A common complaint you hear from people about Lisp is that there are too many parens. Let's compare what's involved in writing a Java method to writing a Clojure function:
public static void foo(String bar, Integer baz) {
System.out.println(bar + ", " + baz);
}
(defn foo [bar baz]
(println bar ", " baz))
The number of parens is exactly the same, but there's clearly more noise in the Java version. In my opinion the noise adds up and it distracts from the intent of the code. The more code you have the harder it is to tell what it's doing and conversely the harder it is to spot bugs in it. I'll illustrate this with a concrete example.
The problem is to display a formatted address given the fields representing it. Commonly an address has a street, a city, a postal code, and a country. We'll have to examine each of these pieces, remove the null and empty ones and insert some separator between them.
So given something like
street: 1 Main street
city: Toronto
posal: A1B 2C3
country: Canada
we'd like to output
1 Main street, Toronto, A1B 2C3, Canada
we should obviously handle empty fields and not have ,, if the field isn't there, and we should make sure we handle nulls in case the whole address is null or some fields in the address are null.
Let's first examine how we would write this in Java:
public static String concat(String... strings) {
if (null == strings) return null;
StringBuffer sb = new StringBuffer();
for (String s : strings) {
if (null == s || s.equals("")) continue;
sb.append(s);
sb.append(',');
}
String s = sb.toString();
return s.substring(0, s.lastIndexOf(','));
}
Now let's compare this to Clojure:
(defn concat-fields [& fields]
(apply str (interpose "," (remove empty? fields))))
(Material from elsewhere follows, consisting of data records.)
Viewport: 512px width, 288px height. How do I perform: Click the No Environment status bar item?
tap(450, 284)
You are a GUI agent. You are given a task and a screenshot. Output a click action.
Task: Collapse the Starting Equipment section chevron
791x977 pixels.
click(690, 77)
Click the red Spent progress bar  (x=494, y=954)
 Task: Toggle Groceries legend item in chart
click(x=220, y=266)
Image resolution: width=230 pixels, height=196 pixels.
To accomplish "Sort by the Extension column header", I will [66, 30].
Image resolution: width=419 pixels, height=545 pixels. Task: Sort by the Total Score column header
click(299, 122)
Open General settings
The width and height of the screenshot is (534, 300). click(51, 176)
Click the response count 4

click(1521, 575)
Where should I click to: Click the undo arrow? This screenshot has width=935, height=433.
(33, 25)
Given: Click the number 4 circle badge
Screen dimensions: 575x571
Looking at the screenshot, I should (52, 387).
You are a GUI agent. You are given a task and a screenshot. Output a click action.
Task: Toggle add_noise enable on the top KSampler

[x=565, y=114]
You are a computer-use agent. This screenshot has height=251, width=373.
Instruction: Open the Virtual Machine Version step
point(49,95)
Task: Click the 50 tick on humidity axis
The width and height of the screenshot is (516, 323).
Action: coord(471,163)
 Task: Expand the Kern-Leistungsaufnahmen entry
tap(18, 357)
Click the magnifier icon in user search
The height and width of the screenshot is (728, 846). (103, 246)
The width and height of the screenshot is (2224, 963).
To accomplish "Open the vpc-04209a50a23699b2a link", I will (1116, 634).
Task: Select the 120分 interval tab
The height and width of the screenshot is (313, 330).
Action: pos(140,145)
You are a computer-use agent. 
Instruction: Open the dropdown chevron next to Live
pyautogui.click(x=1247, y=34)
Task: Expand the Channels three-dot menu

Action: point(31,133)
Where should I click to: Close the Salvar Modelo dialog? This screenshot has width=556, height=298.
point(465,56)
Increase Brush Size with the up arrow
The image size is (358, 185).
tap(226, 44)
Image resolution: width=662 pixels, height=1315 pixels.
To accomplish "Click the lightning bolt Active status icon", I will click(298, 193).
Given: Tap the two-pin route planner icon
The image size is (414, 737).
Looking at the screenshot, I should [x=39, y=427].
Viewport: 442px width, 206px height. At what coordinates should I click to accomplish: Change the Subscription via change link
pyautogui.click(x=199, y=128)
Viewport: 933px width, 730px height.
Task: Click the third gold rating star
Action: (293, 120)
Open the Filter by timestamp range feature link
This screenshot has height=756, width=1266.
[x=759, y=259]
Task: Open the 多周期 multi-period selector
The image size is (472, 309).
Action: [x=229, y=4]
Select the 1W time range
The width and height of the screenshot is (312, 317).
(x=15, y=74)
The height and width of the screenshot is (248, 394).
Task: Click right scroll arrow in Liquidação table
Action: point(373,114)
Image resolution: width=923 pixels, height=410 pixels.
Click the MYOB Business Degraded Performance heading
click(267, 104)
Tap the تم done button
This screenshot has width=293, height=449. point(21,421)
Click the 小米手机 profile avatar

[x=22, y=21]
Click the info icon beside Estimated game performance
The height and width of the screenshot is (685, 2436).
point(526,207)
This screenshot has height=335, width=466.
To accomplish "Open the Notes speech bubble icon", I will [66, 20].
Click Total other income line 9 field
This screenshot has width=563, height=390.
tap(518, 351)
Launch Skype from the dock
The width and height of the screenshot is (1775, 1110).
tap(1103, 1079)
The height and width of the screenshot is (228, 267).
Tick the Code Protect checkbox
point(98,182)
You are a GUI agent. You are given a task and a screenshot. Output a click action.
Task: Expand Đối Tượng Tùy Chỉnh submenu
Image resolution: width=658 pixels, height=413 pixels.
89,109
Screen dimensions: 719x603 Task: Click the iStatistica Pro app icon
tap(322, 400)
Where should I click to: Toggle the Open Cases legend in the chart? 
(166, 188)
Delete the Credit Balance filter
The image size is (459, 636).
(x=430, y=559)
The Clojure version has significantly less code, and a lot less noise. In addition, we didn't have to do any explicit null checks in our code, and we were able to write the complete solution simply by composing together functions from the standard library!
One very important difference between the Java version and the Clojure version is that the Java version talks about how something is being done, while the Clojure version talks about what is being done. In other words, we have to step through the Java version in our heads to understand what the code is doing.
In the Clojure version this step is not present because the code says what it's doing, and all the implementation details have been abstracted from us. This is code reuse at work, where we can write simple functions that do one thing well and chain them together to achieve complex functionality.
This bears a lot of resemblance with the Unix philosophy: "Write programs that do one thing and do it well. Write programs to work together. Write programs to handle text streams, because that is a universal interface." Except in our case we're dealing with functions instead of programs and common data structures as a universal interface in the language.